曹操は相次いで二将を失い、心中憂え塞いだ。程昱が言った。「我、一人を推挙して顔良に対抗させましょう。」曹操が誰かと問うと、程昱は言った。「関公をおいて他にございませぬ。」曹操は言った。「我は彼が功を立てれば去ってしまうことを恐れる。」程昱は言った。「劉備がもし生きておれば、必ず袁紹を頼りましょう。今もし雲長に袁紹の軍を破らせれば、袁紹は必ず劉備を疑い、これを殺すでありましょう。劉備が死ねば、雲長はまたどこへ行きましょうか。」曹操は大いに喜び、人を遣わして関公を招いた。関公はすぐに入って二人の嫂に別れを告げた。二人の嫂は言った。「叔父が今回行かれるならば、皇叔の消息をお尋ねください。」
関公は命を受けて出で、青龍刀を提げ、赤兎馬に騎り、数人の従者を連れて、白馬に至り曹操に見えた。曹操は述べて言った。「顔良が相次いで二将を殺し、その勇当たるべからず。特に雲長を招いて相談いたす。」関公は言った。「請う、我に見させよ。」曹操は酒を設けて饗応した。忽然と顔良が挑戦してきたと報じられ、曹操は関公を連れて土山に上り見下ろした。曹操と関公は座し、諸将は環立した。曹操は山下に顔良が布く陣勢を指し、旗幟は鮮明、槍刀は森然と羅列し、厳整にして威風あり、そこで関公に言った。「河北の軍馬、かくも雄壮なり!」関公は言った。「我が見るに、土鶏瓦犬に過ぎません!」曹操はまた指して言った。「麾蓋の下、繍袍金甲を着け、刀を持ち馬に立つ者、即ち顔良なり。」関公は頭を上げて見、曹操に言った。「我が顔良を見るに、まさに標を挿して首を売るがごときもの!」曹操は言った。「軽んずるべからず。」関公は立ち上がり言った。「我は不才ながら、万軍の中に赴きその首級を取り、丞相に献じましょう。」張遼が言った。「軍中に戯れ言は無用、雲長おろそかにすべからず。」
関公は奮然として馬に上り、青龍刀を逆さに提げ、山を駆け下りた。鳳眼を円く見開き、蚕眉を真っ直ぐに立て、まっすぐ敵陣に突入すれば、河北の軍は波のごとく分かれた。関公はまっすぐ顔良を目指した。顔良はまさに麾蓋の下にあり、関公の突入するを見て、問おうとした時、関公の赤兎馬は速く、既に面前に到っていた。顔良は措置の間もなく、雲長の手を挙げ一刀、馬下に刺し貫かれた。忽ち馬を下り、顔良の首級を刎ね、馬の首の下に繋ぎ、飛び乗って馬に上り、刀を提げて陣を出で、人の居らぬがごとくであった。河北の兵将は大いに驚き、戦わずして自ら乱れた。曹軍は勢いに乗じて攻め、死者は数えきれず、馬匹器械は奪うこと極めて多かった。関公は馬を駆って山に上り、諸将は皆来たり賀した。関公は首級を曹操の前に献じた。曹操は言った。「将軍はまことに神人のごときお方!」関公は言った。「我が何か称えるに足りましょうか!我が弟、張翼徳は百万の軍中に上将の首級を取ること、囊中の物を探るがごとし。」曹操は大いに驚き、振り返って左右に言った。「今後、もし張翼徳に遇うことあらば、軽んじて敵するなかれ。」命じて衣袍の襟底に書き記し、記念とさせた。

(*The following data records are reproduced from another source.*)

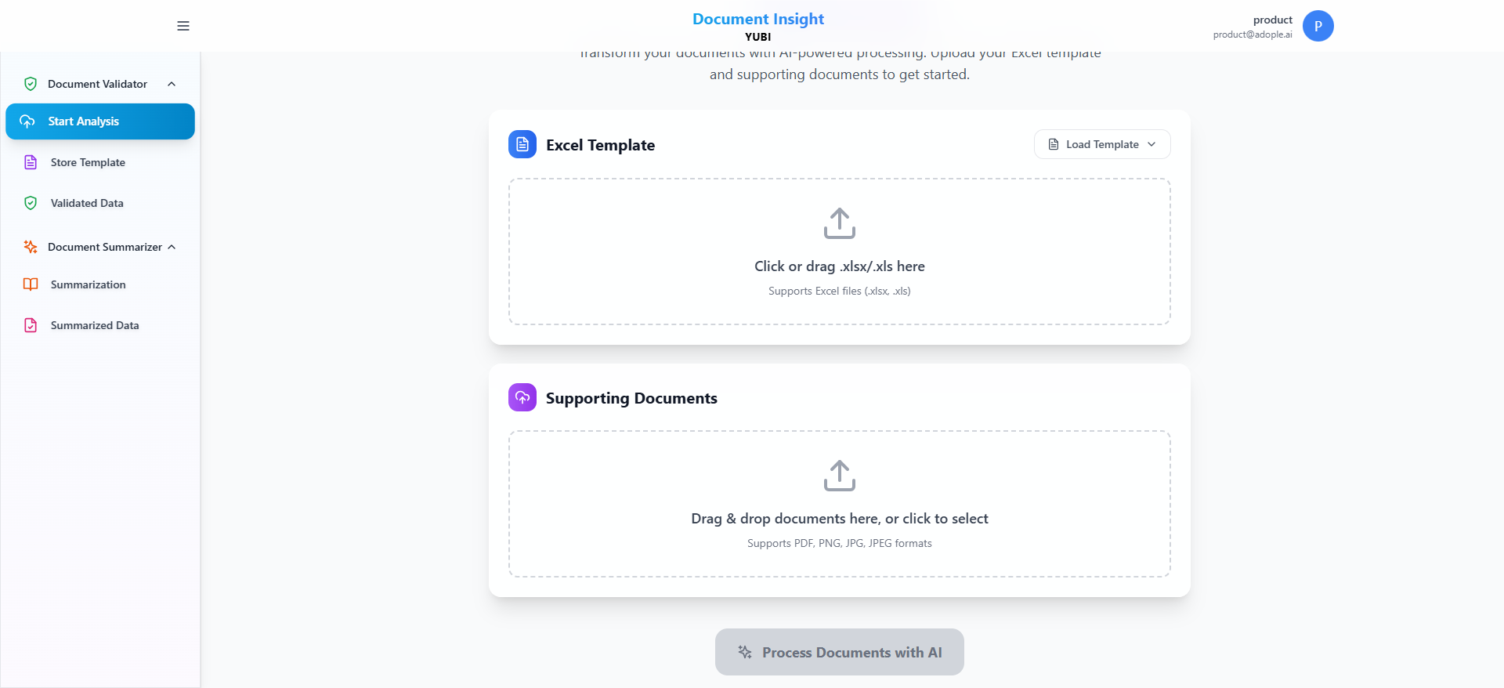Click the Excel file drop zone text
Viewport: 1504px width, 688px height.
(839, 266)
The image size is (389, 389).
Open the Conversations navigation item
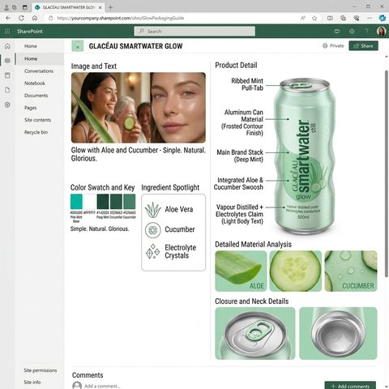pos(39,71)
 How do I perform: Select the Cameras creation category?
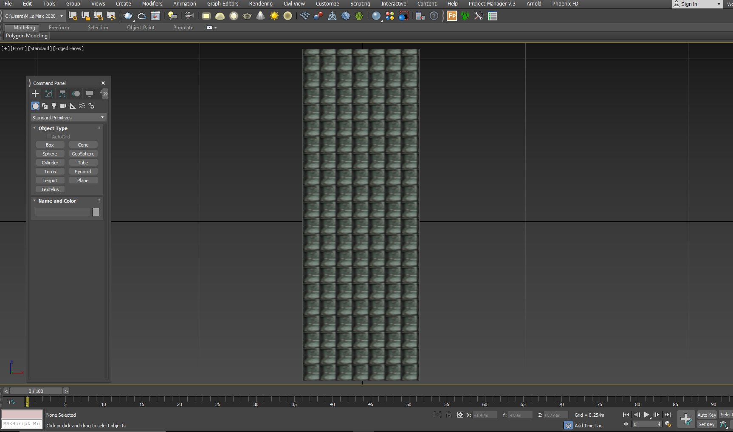click(x=63, y=106)
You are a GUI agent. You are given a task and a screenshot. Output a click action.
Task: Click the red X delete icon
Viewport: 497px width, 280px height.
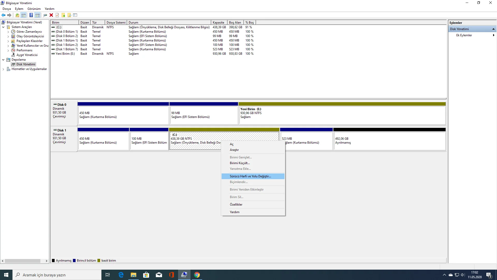(x=51, y=15)
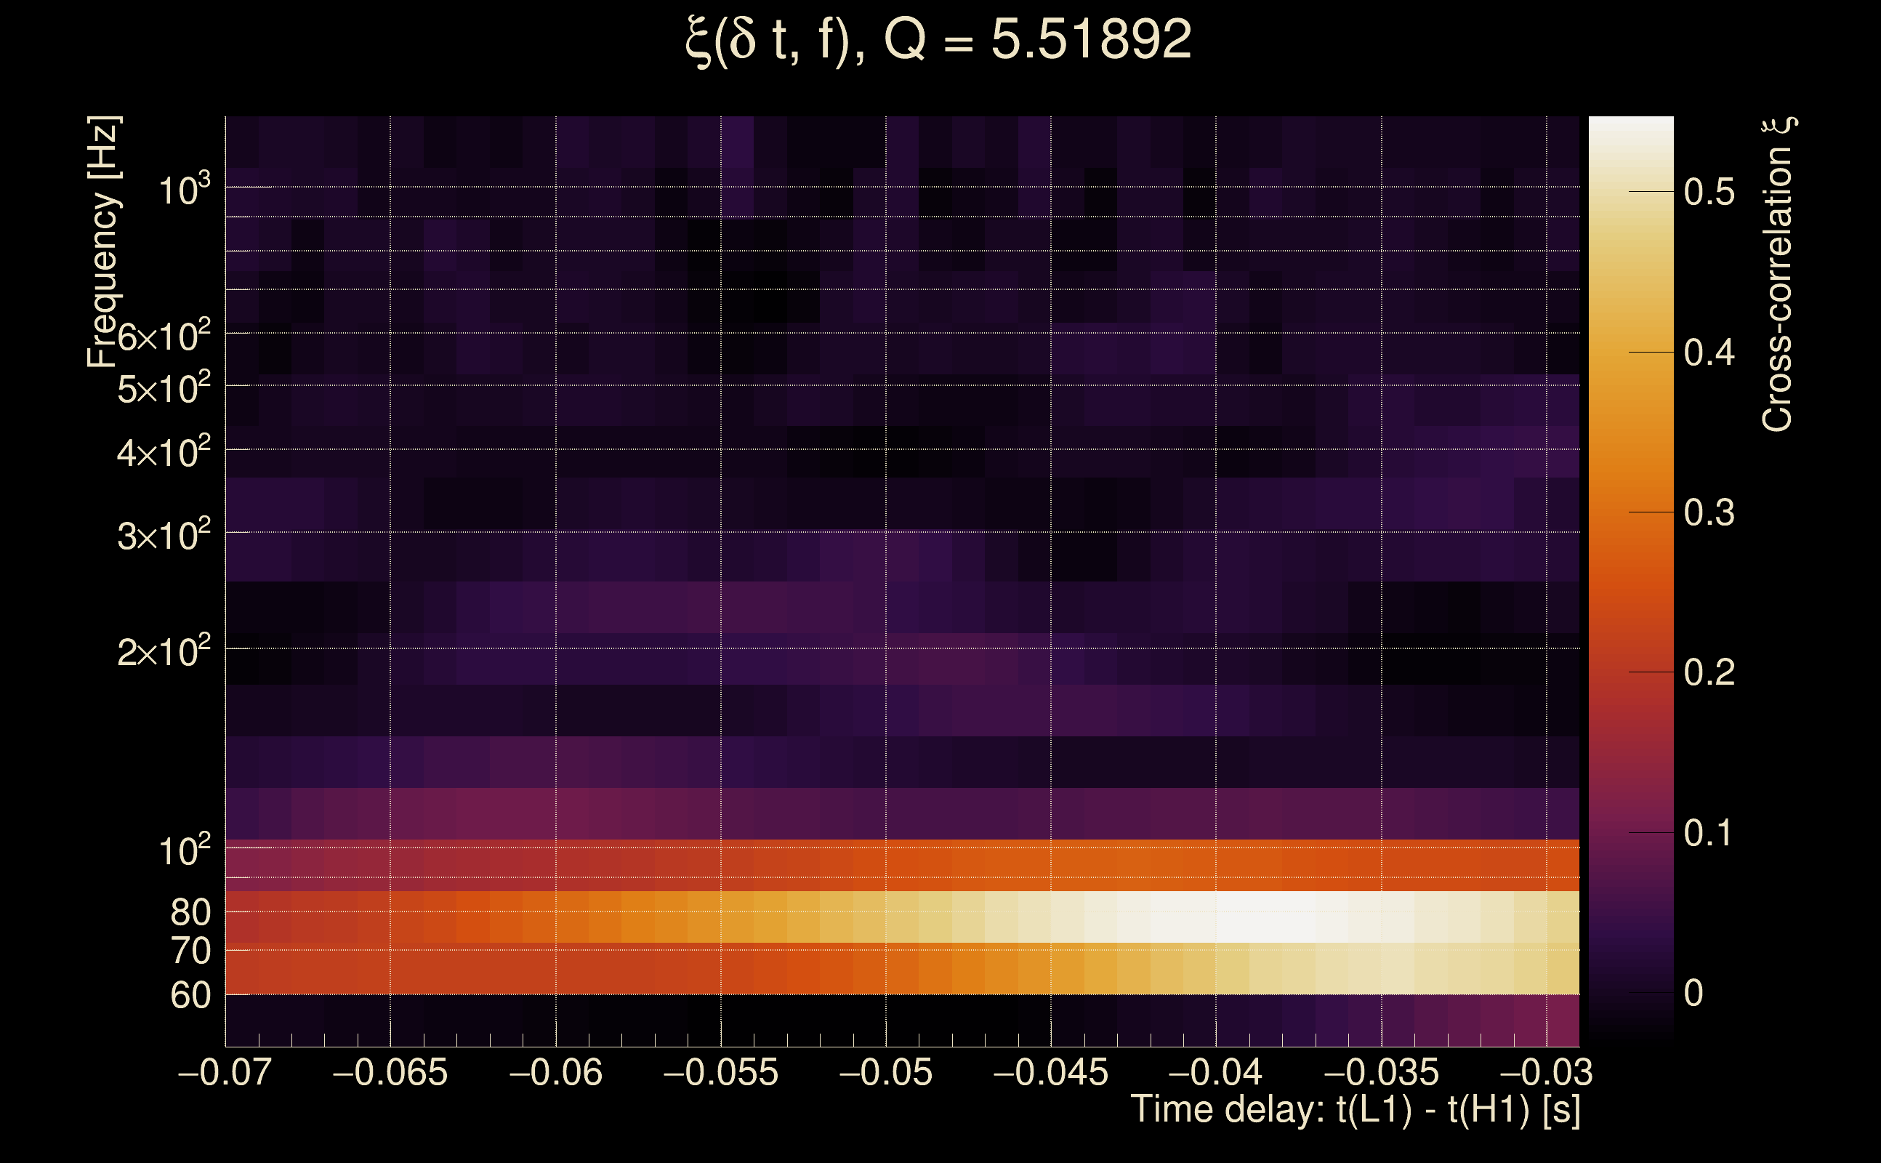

さて、顔良の敗軍は走り帰り、途上で袁紹に遇い、報告して言うには、一人の紅い顔に長い鬚の大刀を使う勇将が、単騎で陣に入り、顔良を斬りて去り、それゆえ大敗したと。袁紹は驚いて問うた。「この者は誰ぞ?」沮授が言った。「これは必ずや劉玄徳の弟、関雲長にございます。」袁紹は大いに怒り、玄徳を指して言った。「汝の弟が我が愛将を斬った。汝は必ずや彼と通謀している。汝を留めて何の用か!」刀斧手を呼び、玄徳を引き出して斬らせようとした。まさに、
初めはまさに座上の客、この日はほとんど階下の囚人とならんとす。
初めはまさに座上の客、この日はほとんど階下の囚人とならんとす。
玄徳の性命は如何に、且く下文の分解を聴け。